Beale, who graduated B.A. in 1632, M.A. in 1636, and was subsequently created a doctor of divinity, spent some time in foreign travel, being at Orleans in 1636, when he was thirty-three years of age. His love of learning brought him into frequent correspondence with Samuel Hartlib and the Hon. Robert Boyle. Two of his letters to Hartlib on 'Herefordshire Orchards' were printed in 1656, and produced such an effect, that within a few years the author's native county gained some 100,000l. by the fame of its orchards (Gough, Brit. Topog. i. 415). In the preface Beale makes the following autobiographical remarks: 'My education was amongst scholars in academies, where I spent many years in conversing with variety of books only. A little before our wars began, I spent two summers in travelling towards the south, with purpose to know men and foreign manners. Since my return I have been constantly employed in a weighty office, by which I am not disengaged from the care of our public welfare in the peace and prosperity of this nation, but obliged to be the more solicitous and tender in preserving it and promoting it.'
Beale resided chiefly in Herefordshire until 1660, when he became rector of Yeovil, in Somersetshire, where he spent the remainder of his life. He was also rector of Sock Dennis in the latter county. He was an early member of the Royal Society, being declared an honorary one on 7 Jan. 1662-3, and elected a fellow on the 21st of the same month. In 1665 he was appointed chaplain to King Charles II. In his last letter to Boyle, dated 8 July 1682, he mentions that he was then entering into his eightieth year, and adds that 'by infirmities I am constrained to dictate extempore, and do want a friend to assist me.' It is probable that he did not live long after this.

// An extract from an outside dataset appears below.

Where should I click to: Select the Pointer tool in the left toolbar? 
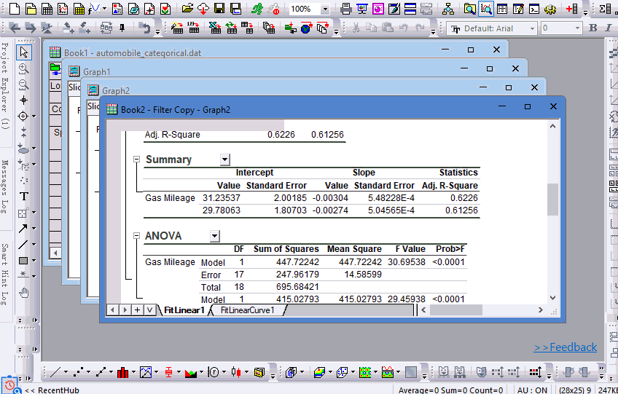pos(24,52)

Samuel Hartlib, writing to Boyle in 1658, says of Beale: 'There is not the like man in the whole island, nor in the continent beyond the seas, so far as I know it—I mean, that could be made more universally use of, to do good to all, as I in some measure know and could direct' (Boyle, Works, v. 275).

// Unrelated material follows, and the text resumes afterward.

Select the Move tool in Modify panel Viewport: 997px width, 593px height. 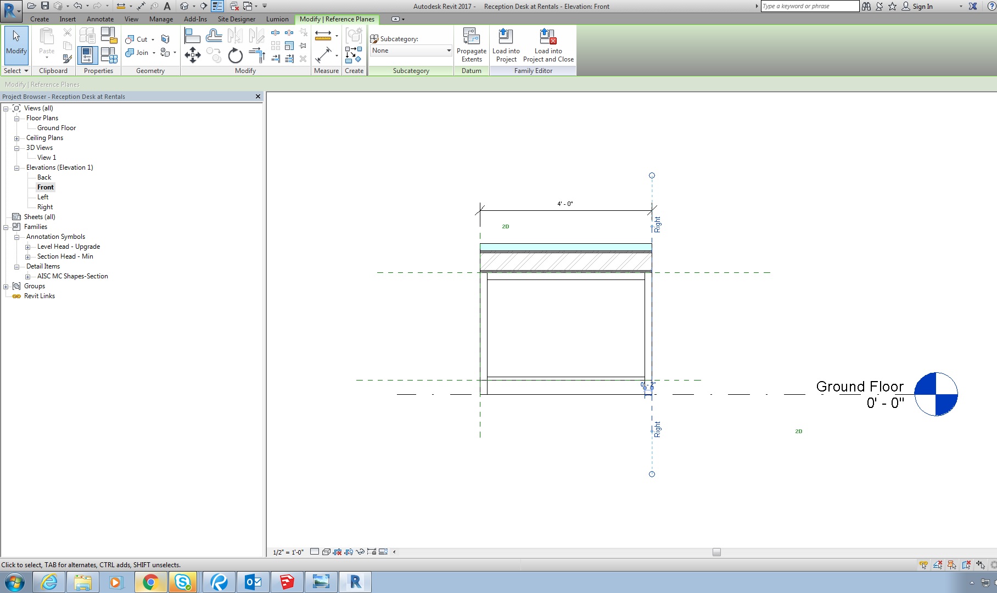192,55
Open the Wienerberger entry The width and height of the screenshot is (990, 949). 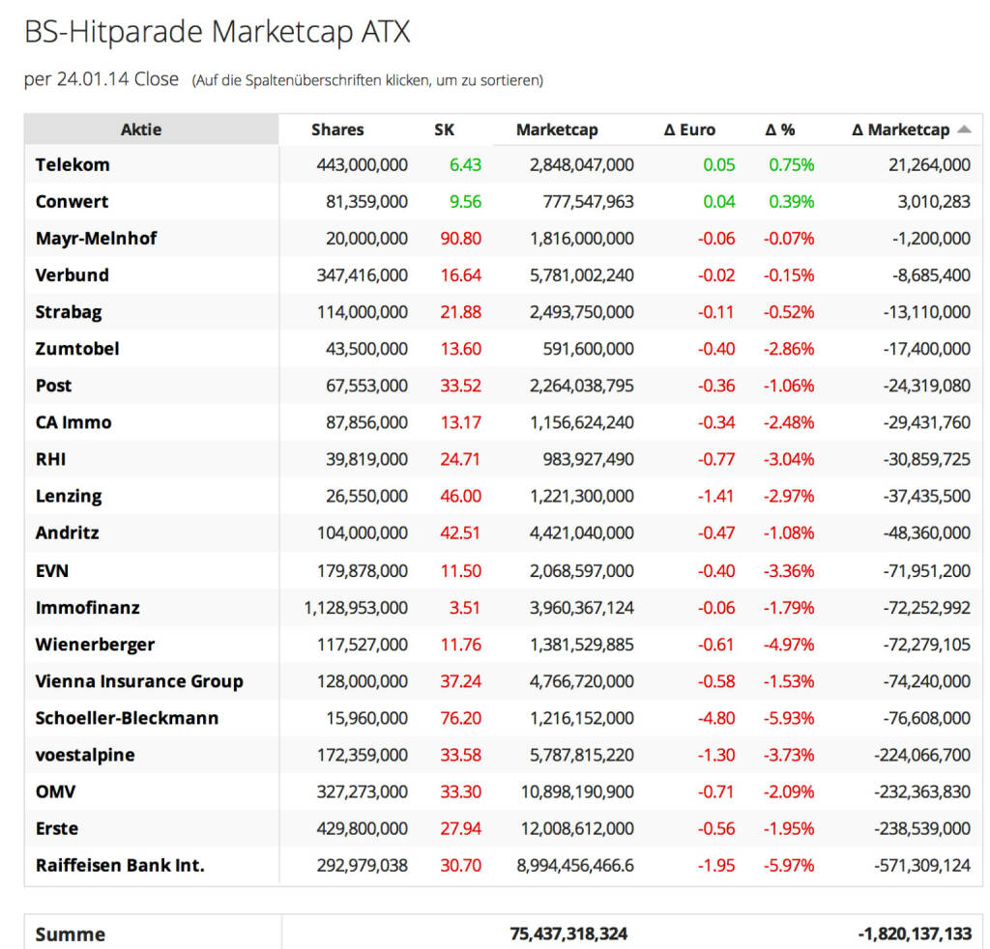[95, 645]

His works are: 1 . 'Aphorisms concerning Cider,' printed in John Evelvn's 'Sylva, or a Discourse of Forest Trees,' 1644, and entitled in the later editions of that work, 'General Advertisements concerning Cider.' 2. 'Herefordshire Orchards, a Pattern for all England, written in an Epistolary Address to Samuel Hartlib, Esq. By I. B.,' Lond. 1656, 8vo; reprinted in Richard Bradley's 'New Improvements of Planting and Gardening,' 1724 and 1739. 3. Scientific papers in the 'Philosophical Transactions.' 4. Letters to the Hon. Robert Boyle, printed in the 5th volume of that philosopher's works.[Information from the Rev. Dr. Luard; Birch's Hist. of the Royal Society, iv. 235; Gough s British Topography, i. 416, ii. 221, 225, 391, 634; Boyle's Works, v. 275, 277. 281, 346, 423-510; Harwood's Alumni Eton. 228; Worthington's Diary, i. 122; Birch's Life of Boyle, 115; Collinson's Somersetshire, iii. 212; Felton, On the Portraits of English Authors on Gardening, 2nd ed. 21; Nichols's Lit. Anecd. i. 447, iv. 256; Addit. MSS. 6271, f. 10, 15948, ff. 80, 136. 138; Thomson's History of the Royal Society. Append, xxiv.]